__What you should do__.
Identify the line with "The height and"; copy word for word that line and every one after it, to the end of the listing. Exclude pictures.

+ + + + + + +

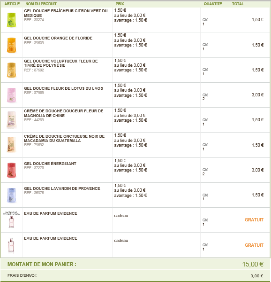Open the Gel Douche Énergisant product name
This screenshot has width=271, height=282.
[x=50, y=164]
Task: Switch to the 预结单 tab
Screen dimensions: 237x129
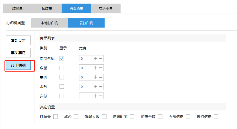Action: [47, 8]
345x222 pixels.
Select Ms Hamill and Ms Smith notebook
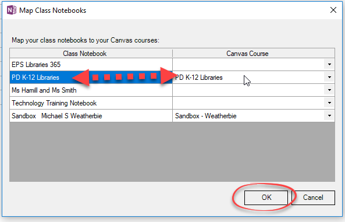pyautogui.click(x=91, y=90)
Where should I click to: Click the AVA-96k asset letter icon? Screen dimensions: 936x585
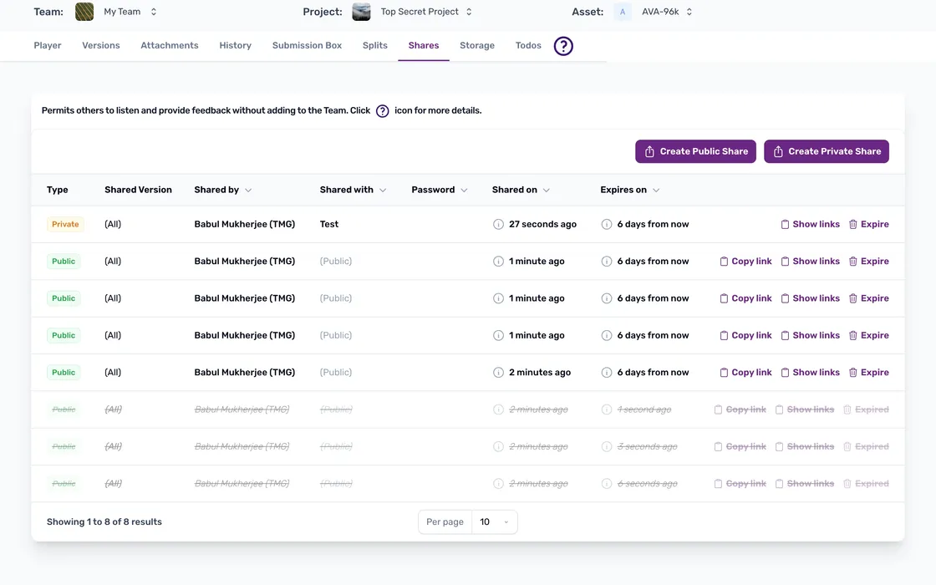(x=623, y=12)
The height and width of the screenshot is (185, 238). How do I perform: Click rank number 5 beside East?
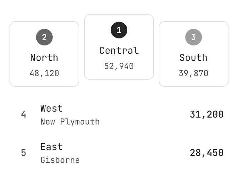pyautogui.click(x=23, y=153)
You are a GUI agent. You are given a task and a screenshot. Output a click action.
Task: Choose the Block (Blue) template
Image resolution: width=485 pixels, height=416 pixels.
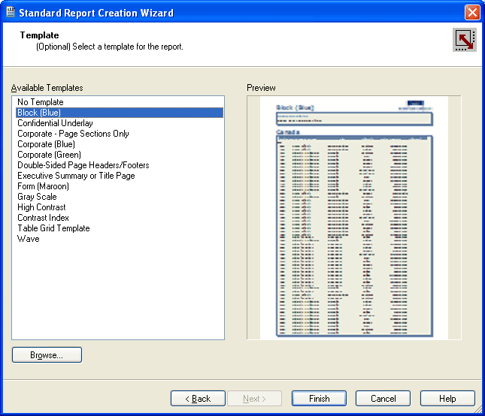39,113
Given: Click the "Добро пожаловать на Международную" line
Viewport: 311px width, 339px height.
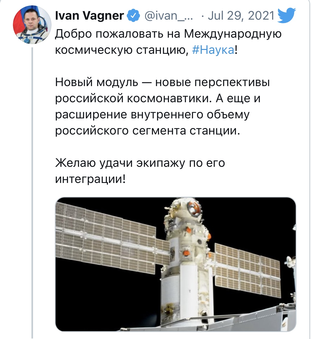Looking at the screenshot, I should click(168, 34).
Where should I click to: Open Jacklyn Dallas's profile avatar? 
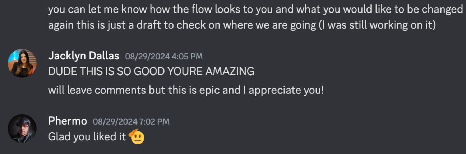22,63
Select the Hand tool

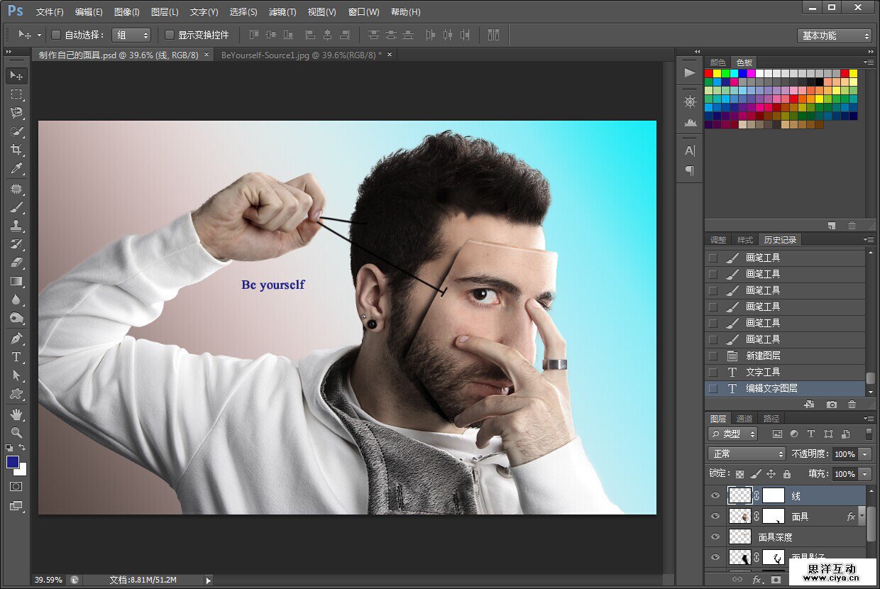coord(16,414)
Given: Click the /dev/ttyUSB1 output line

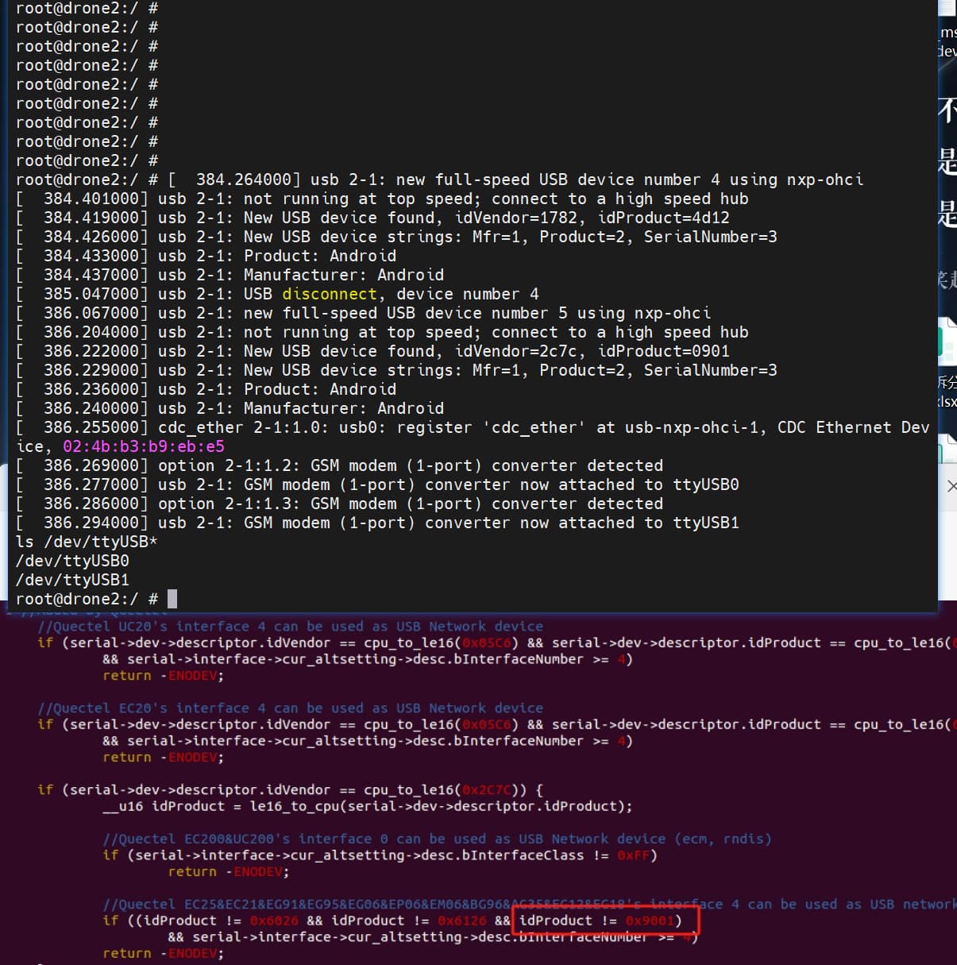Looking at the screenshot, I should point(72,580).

+ + + + + + +

__Answer to this task__.
The height and width of the screenshot is (185, 238). How do I perform: Click rank number 5 beside East?
pyautogui.click(x=23, y=153)
You are a GUI agent. You are given a task and a screenshot. Output a click action.
Task: Choose the Block (Blue) template
Image resolution: width=485 pixels, height=416 pixels.
39,113
Given: Click the "Добро пожаловать на Международную" line
Viewport: 311px width, 339px height.
Looking at the screenshot, I should click(168, 34).
Where should I click to: Open Jacklyn Dallas's profile avatar? 
22,63
Select the Hand tool

coord(16,414)
Given: Click the /dev/ttyUSB1 output line

Looking at the screenshot, I should point(72,580).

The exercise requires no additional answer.